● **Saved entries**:

━━━━━━━━━━

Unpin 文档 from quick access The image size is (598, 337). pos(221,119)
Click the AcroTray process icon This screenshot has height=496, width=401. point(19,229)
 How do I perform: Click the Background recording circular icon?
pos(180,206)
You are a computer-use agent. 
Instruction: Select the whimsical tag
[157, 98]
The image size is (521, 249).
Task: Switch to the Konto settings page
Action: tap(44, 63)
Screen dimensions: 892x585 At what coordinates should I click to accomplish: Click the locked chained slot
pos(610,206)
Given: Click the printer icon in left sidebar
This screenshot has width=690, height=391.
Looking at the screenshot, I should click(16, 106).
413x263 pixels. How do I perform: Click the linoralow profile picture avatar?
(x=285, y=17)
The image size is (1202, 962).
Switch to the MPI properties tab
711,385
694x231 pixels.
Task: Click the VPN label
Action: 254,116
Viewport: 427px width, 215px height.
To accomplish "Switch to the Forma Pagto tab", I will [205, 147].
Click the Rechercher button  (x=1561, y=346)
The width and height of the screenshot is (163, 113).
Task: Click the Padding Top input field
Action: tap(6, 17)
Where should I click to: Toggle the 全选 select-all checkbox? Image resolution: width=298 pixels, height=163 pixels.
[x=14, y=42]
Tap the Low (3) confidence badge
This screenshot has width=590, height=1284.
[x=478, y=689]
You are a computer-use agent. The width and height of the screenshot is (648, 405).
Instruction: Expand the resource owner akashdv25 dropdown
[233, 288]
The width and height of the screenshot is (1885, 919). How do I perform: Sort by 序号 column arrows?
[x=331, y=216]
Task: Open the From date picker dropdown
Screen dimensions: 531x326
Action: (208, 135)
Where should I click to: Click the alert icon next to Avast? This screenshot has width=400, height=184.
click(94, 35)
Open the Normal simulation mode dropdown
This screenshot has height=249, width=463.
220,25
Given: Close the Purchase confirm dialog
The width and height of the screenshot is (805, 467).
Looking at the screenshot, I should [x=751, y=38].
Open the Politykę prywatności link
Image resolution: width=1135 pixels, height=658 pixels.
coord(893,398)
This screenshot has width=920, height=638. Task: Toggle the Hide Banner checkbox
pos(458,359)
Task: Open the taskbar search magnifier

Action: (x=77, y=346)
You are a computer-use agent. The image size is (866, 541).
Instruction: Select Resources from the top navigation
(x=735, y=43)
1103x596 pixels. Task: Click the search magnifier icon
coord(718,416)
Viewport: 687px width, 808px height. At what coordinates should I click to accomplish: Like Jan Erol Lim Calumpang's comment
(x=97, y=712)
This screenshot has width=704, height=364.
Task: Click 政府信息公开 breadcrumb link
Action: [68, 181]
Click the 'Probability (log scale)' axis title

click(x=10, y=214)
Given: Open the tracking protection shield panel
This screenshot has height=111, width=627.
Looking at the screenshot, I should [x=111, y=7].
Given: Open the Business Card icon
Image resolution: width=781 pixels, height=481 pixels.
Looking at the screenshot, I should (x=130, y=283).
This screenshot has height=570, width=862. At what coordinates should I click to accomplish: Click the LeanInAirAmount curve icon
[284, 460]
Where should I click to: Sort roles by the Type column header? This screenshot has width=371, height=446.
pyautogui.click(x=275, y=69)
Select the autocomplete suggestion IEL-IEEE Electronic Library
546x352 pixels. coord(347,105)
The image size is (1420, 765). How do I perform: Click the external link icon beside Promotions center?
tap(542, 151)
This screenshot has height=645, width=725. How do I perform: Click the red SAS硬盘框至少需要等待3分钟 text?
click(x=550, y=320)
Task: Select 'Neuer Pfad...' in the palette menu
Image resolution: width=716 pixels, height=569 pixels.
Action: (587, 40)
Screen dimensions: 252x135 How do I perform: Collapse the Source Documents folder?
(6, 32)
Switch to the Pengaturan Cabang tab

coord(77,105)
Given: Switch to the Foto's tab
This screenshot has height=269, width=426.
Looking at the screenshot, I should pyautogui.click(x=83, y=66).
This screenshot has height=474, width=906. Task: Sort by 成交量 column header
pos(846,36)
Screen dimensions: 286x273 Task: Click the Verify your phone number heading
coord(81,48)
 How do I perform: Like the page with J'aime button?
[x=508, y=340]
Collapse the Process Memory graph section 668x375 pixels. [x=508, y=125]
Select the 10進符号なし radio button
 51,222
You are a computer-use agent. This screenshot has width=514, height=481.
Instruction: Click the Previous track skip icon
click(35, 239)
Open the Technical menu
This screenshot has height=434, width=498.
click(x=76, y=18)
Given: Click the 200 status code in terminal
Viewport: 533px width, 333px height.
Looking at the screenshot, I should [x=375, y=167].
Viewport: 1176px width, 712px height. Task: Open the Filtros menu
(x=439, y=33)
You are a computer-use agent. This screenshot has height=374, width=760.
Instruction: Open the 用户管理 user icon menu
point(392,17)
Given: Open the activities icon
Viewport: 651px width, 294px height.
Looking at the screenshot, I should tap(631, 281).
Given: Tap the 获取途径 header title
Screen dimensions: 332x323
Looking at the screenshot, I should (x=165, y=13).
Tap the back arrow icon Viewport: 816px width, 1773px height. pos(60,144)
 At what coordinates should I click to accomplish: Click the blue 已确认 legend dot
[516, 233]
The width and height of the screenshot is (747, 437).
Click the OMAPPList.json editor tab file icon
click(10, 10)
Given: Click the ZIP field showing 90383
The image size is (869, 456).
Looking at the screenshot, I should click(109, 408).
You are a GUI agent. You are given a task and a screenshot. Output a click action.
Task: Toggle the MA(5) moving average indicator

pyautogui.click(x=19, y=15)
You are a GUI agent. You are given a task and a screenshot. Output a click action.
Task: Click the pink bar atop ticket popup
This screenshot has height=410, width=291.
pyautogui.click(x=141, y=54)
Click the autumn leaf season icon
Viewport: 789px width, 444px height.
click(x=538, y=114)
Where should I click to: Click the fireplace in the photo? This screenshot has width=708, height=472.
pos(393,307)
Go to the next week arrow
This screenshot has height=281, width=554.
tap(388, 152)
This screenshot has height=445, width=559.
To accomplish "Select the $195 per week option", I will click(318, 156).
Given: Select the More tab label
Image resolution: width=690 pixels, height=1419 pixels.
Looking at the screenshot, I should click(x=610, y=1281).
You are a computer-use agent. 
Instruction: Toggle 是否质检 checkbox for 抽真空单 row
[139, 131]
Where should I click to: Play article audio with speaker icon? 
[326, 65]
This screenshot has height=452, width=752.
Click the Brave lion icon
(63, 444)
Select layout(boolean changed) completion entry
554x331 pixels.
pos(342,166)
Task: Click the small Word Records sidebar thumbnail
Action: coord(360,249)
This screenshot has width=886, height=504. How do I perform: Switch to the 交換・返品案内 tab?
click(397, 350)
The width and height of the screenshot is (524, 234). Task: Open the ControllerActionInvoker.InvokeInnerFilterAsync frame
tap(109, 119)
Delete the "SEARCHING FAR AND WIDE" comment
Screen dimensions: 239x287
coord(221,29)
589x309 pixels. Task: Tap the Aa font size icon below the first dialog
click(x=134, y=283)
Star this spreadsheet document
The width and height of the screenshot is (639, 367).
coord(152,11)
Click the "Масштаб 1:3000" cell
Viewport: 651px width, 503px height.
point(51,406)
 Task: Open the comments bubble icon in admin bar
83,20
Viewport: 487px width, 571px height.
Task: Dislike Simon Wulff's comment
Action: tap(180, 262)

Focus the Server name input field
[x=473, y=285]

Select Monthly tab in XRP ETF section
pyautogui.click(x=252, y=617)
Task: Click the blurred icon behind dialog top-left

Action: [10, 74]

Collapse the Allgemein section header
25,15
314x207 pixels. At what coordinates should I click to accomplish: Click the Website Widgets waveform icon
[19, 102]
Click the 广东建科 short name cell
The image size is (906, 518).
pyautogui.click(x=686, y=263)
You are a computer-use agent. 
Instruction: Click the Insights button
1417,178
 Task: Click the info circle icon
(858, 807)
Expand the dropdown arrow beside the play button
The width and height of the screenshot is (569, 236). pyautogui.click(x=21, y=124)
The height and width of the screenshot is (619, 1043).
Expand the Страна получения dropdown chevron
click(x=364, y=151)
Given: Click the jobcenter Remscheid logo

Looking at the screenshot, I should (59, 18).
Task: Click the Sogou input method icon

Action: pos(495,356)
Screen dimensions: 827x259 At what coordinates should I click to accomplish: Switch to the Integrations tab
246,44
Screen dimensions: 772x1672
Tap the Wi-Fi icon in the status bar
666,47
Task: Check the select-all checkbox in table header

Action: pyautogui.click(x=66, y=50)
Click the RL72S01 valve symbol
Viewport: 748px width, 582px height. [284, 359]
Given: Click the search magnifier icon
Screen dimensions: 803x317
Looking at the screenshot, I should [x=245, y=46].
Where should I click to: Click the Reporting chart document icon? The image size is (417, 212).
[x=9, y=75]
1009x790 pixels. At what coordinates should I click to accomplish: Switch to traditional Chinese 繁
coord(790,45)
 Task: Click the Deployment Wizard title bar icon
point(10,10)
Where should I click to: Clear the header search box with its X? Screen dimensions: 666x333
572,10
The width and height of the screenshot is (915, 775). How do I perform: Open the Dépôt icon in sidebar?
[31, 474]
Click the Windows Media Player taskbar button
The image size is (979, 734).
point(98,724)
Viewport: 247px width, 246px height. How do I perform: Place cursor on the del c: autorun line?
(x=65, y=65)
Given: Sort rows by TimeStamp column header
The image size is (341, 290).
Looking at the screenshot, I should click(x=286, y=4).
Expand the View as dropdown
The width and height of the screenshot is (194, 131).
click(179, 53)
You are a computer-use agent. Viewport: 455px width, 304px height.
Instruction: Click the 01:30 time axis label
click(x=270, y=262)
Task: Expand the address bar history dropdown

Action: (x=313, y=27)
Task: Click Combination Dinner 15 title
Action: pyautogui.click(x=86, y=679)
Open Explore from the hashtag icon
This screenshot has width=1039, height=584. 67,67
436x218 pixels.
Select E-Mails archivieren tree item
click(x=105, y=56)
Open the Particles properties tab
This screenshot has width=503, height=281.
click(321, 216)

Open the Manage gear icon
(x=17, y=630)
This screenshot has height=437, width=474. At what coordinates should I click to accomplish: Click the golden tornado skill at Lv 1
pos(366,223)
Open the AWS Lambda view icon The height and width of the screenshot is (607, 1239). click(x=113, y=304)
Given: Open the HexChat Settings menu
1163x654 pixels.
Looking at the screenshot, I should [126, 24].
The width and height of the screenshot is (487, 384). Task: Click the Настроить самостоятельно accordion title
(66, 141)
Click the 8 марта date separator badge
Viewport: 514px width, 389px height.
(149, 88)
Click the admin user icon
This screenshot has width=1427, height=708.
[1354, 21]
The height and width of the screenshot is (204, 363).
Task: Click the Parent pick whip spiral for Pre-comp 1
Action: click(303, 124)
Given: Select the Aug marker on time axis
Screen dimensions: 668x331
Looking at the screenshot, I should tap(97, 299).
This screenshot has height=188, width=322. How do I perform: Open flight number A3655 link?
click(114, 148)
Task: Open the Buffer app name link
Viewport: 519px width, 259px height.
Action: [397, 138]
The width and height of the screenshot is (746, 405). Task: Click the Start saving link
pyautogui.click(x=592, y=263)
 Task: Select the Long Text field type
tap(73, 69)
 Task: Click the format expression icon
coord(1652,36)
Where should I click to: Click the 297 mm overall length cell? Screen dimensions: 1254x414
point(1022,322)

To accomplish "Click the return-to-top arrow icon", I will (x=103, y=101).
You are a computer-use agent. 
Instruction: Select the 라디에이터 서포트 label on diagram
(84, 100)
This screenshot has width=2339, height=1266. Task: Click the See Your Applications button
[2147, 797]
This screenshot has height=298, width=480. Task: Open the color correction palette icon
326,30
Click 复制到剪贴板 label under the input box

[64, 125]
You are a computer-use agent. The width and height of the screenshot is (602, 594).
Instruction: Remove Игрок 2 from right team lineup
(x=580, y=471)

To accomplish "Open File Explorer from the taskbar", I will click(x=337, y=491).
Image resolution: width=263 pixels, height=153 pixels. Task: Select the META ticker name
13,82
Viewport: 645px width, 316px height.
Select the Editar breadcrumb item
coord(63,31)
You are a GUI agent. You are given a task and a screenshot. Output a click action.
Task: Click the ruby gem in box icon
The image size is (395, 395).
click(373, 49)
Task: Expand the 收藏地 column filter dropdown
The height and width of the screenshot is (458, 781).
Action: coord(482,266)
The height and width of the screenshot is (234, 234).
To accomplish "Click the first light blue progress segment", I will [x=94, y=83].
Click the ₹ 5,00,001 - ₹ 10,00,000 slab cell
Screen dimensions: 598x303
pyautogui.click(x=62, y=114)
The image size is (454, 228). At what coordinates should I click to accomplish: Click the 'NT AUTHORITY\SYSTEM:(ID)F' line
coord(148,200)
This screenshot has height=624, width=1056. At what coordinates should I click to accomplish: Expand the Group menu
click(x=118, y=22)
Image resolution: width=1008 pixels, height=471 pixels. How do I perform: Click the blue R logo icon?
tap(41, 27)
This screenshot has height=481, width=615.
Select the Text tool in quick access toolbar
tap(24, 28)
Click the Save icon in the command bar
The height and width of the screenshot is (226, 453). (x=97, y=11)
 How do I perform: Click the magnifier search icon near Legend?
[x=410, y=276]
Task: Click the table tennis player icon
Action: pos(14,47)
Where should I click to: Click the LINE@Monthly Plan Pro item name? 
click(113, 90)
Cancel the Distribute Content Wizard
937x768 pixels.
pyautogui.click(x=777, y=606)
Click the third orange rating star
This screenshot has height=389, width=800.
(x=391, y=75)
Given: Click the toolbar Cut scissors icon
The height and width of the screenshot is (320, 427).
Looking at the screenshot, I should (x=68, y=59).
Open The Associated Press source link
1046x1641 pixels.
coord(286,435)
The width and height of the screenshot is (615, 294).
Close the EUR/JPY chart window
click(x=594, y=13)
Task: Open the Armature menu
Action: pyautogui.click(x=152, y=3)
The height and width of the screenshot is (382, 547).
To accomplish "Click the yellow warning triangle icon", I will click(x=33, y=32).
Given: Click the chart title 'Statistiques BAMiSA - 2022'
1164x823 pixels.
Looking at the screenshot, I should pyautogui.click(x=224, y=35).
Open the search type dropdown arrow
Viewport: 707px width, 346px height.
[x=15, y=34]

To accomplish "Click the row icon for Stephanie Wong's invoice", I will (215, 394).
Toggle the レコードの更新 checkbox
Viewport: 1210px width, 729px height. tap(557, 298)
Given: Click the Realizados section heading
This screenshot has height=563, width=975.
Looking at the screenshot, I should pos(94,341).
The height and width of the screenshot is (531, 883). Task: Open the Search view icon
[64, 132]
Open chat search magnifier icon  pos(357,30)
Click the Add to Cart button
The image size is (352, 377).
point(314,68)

━━━━━━━━━━

● **Aim of the task**: Take the line above containing "Select the autocomplete", the line containing "Given: Switch to the Foto's tab", and all lines in between, and copy them exactly without anything else.

● **Task response**:
Select the autocomplete suggestion IEL-IEEE Electronic Library
546x352 pixels. coord(347,105)
The image size is (1420, 765). How do I perform: Click the external link icon beside Promotions center?
tap(542, 151)
This screenshot has height=645, width=725. How do I perform: Click the red SAS硬盘框至少需要等待3分钟 text?
click(x=550, y=320)
Task: Select 'Neuer Pfad...' in the palette menu
Image resolution: width=716 pixels, height=569 pixels.
Action: (587, 40)
Screen dimensions: 252x135 How do I perform: Collapse the Source Documents folder?
(6, 32)
Switch to the Pengaturan Cabang tab

coord(77,105)
Given: Switch to the Foto's tab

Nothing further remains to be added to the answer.